Złotoryjscy policjanci zatrzymali na terenie Lubiatowa do kontroli drogowej osobowego fiata. Za kierownicą siedział 26-letni mężczyzna, mieszkaniec Złotoryi.
– Oświadczył funkcjonariuszom, że nie posiada uprawnień do kierowania pojazdami. Sprawdzenie w policyjnych systemach informatycznych potwierdziło słowa kierowcy. Do 2020 r. obowiązywał go sądowy zakaz prowadzenia pojazdów. Ponadto nie poddał się kontrolnemu sprawdzeniu kwalifikacji w ramach posiadanych dotychczas uprawnień, w związku z tym została wydana wobec niego decyzja właściwego organu o cofnięciu uprawnień do kierowania pojazdami – relacjonuje st. sierż. Dominika Kwakszys, oficer prasowy Komendy Powiatowej Policji w Złotoryi.
26-latek nie pojechał dalej – uniemożliwili mu to policjanci, którzy samochód przekazali wskazanej przez właściciela osobie.

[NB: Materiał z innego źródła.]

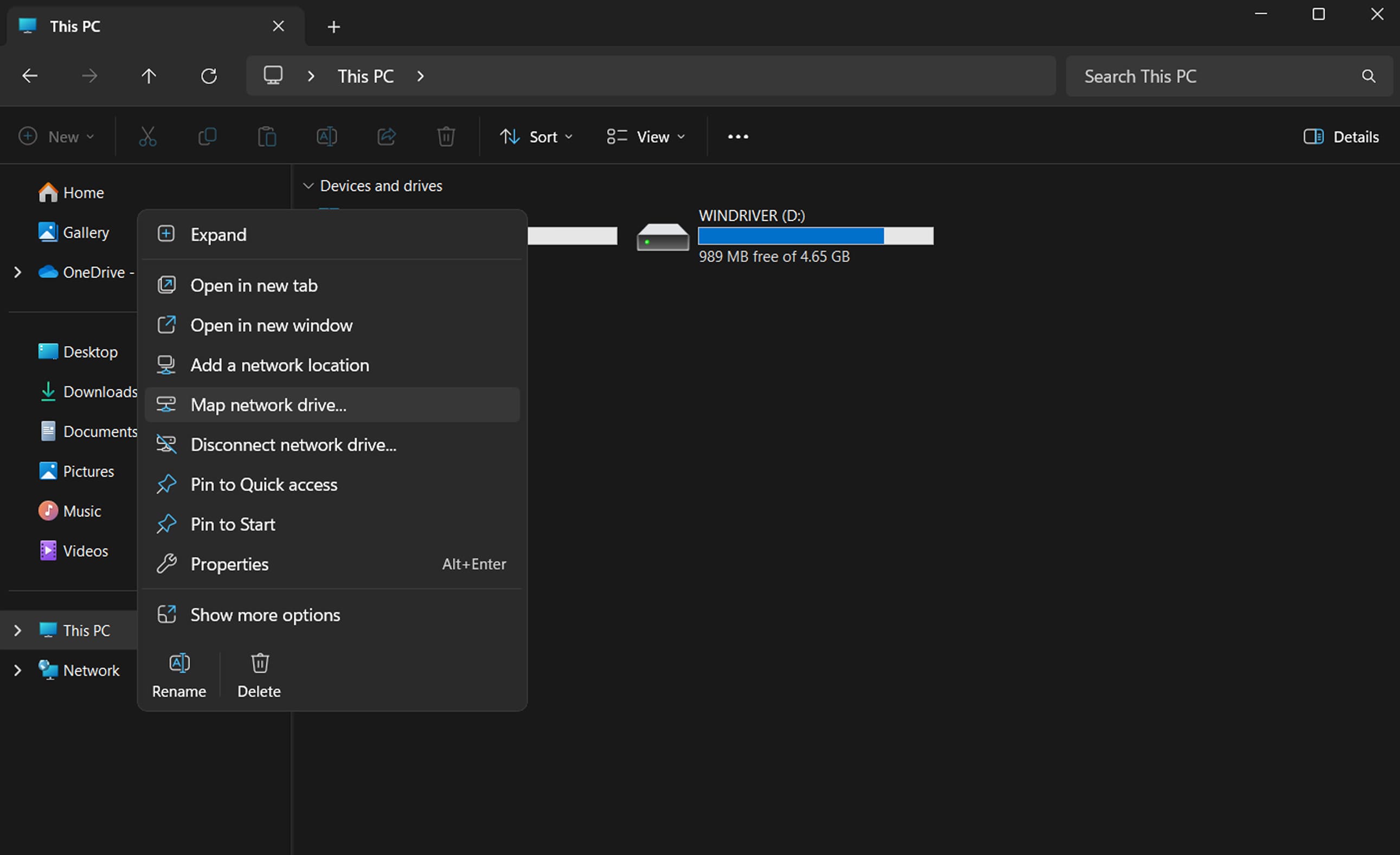Collapse the Devices and drives section
This screenshot has width=1400, height=855.
pos(308,186)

– Wsiadając za kierownicę pojazdu, mężczyzna popełnił dwa przestępstwa, za które będzie odpowiadał przed sądem. Zgodnie z obowiązującymi przepisami osoba, która kieruje pojazdem mechanicznym pomimo tego, że uprawnienia zostały jej cofnięte w drodze decyzji administracyjnej, popełnia przestępstwo określone w art. 180a kodeksu karnego. Jest ono zagrożone karą do 2 lat pozbawienia wolności. Z kolei za zlekceważenie sądowego zakazu prowadzenia pojazdów grozi kara do 5 lat więzienia – dodaje pani sierżant.